After upgrading from SSP 5.0/5.1 to 5.1.1 NSX status shows Not Ready
search cancel

After upgrading from SSP 5.0/5.1 to 5.1.1 NSX status shows Not Ready

book

Article ID: 432675

calendar_today

Updated On:

Products

VMware vDefend Firewall

Issue/Introduction

After upgrade of SSP 5.0/5.1 (with NSX onboarded) to SSP 5.1.1, the infrastructure sync shows DOWN on the SSP UI.

After logging into SSPI installer, describe the site. You can see "COMMON_FULLSYNC failed due to: java.lang.Exception: produceCertMsgs"

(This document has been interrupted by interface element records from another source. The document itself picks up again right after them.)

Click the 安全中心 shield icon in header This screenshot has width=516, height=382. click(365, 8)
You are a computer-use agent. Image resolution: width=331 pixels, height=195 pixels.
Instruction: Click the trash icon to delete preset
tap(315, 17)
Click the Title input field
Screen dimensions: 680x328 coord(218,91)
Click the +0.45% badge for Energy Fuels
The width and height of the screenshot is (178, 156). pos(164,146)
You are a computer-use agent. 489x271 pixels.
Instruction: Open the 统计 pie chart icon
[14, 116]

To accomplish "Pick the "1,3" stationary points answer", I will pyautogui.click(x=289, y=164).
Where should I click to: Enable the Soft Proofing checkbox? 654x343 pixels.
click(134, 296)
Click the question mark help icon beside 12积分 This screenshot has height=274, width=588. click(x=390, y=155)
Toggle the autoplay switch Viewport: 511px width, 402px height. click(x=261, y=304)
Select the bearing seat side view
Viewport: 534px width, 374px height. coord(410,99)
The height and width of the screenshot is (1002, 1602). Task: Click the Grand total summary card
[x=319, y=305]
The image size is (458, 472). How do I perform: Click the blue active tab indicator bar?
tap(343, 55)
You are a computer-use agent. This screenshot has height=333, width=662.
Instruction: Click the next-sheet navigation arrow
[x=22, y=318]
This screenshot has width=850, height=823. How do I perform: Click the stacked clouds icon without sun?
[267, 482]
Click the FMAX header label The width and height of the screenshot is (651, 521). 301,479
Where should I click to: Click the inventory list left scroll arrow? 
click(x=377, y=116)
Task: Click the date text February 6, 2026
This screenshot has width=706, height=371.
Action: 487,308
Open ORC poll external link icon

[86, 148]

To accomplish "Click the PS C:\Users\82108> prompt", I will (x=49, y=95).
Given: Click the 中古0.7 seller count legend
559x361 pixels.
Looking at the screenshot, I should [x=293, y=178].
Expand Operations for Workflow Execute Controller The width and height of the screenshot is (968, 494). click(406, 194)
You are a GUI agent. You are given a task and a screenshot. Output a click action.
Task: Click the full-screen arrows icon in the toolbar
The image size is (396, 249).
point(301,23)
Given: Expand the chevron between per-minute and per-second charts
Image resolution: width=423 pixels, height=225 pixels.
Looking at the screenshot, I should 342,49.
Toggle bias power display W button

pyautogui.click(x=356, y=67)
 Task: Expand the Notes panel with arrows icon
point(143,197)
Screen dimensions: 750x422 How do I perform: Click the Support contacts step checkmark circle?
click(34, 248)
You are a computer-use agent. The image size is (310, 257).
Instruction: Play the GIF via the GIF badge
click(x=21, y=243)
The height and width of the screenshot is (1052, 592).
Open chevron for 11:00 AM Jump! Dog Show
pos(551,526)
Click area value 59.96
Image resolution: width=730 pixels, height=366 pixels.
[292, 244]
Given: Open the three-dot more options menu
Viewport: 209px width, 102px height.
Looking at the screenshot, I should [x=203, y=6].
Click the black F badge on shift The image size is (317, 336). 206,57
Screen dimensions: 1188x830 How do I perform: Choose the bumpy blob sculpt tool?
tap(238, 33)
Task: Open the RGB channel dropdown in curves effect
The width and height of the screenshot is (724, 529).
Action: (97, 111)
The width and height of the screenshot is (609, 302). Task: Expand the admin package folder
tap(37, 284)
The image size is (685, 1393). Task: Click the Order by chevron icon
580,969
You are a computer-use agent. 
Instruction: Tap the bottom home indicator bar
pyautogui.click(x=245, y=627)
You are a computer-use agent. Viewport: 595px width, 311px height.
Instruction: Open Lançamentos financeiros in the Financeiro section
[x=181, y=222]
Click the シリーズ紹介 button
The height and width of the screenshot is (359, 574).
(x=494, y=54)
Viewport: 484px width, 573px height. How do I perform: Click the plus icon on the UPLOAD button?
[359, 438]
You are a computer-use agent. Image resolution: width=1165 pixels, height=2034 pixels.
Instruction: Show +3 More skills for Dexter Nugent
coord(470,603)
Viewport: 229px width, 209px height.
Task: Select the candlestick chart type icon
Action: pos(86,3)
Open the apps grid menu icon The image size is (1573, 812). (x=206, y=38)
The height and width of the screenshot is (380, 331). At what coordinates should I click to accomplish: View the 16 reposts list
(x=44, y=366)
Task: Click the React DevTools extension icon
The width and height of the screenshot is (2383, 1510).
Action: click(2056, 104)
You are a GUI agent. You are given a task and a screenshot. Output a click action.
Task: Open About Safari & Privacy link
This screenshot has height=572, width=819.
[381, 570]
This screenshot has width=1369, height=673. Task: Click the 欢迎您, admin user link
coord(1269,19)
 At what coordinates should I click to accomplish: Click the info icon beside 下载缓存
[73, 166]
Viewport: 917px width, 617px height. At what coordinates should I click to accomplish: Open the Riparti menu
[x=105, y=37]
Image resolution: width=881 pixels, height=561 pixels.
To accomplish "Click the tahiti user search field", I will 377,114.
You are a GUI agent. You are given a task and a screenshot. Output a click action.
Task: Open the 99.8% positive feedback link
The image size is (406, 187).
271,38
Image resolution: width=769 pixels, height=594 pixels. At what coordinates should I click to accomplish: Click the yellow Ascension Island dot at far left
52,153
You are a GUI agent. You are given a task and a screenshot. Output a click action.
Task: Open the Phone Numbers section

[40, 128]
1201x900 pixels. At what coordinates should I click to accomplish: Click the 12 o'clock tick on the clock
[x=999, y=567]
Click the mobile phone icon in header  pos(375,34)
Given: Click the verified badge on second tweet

k describe site -n nsxi-platform

Status:
  Conditions:
    Last Transition Time: 2026-02-18T01:36:31Z
    
    Reason: NsxConfigTOIUpdated
    Status: True
    Type: NsxStreamingReady
    Last Transition Time: 2026-02-26T19:40:55Z
    Message: COMMON_FULLSYNC failed due to: java.lang.Exception: produceCertMsgs
    Reason: FullSyncNotReady
    Status: False
    Type: CommonAgentReady
    Last Transition Time: 2026-02-17T18:21:06Z

Environment

SSP 5.1.1

NSX version where this is known issue: 4.2.0, 4.2.1.1, 4.2.1.2, 4.2.3, 9.0.0

Cause

When the Service Common Agent stops, it fails to terminate all related threads. These stale threads remain active and incorrectly report the Full Sync status as DOWN, despite the fact that synchronization is successfully occurring from NSX to SSP.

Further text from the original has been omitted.